>>>

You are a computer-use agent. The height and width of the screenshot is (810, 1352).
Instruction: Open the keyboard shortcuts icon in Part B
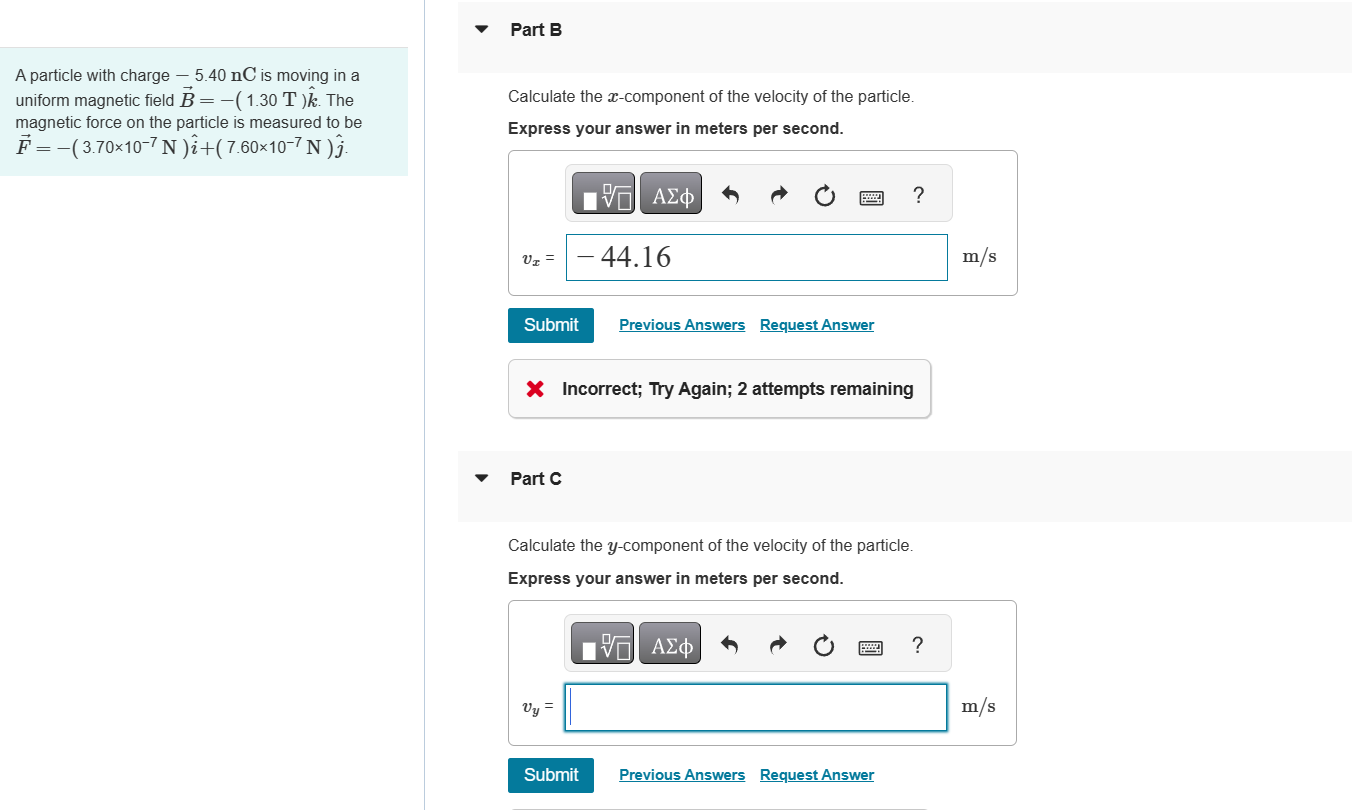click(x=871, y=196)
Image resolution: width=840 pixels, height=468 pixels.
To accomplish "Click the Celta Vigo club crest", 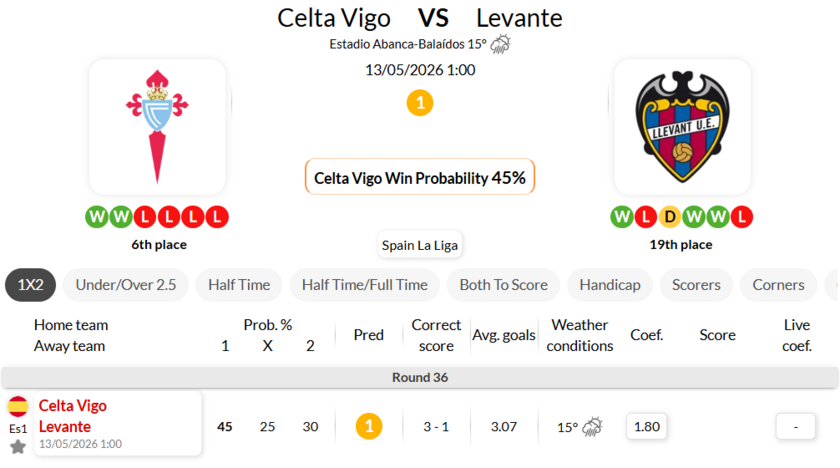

<<<

WORK REQUIRED: Turn the data above into a Markdown table with the columns Line and Text, one row per line, skipping blank lines. Leave the pictures out.

SOLVED EXERCISE:
| Line | Text |
|---|---|
| 1 | You are a computer-use agent. The height and width of the screenshot is (810, 1352). |
| 2 | Instruction: Open the keyboard shortcuts icon in Part B |
| 3 | click(x=871, y=196) |
| 4 | Image resolution: width=840 pixels, height=468 pixels. |
| 5 | To accomplish "Click the Celta Vigo club crest",  |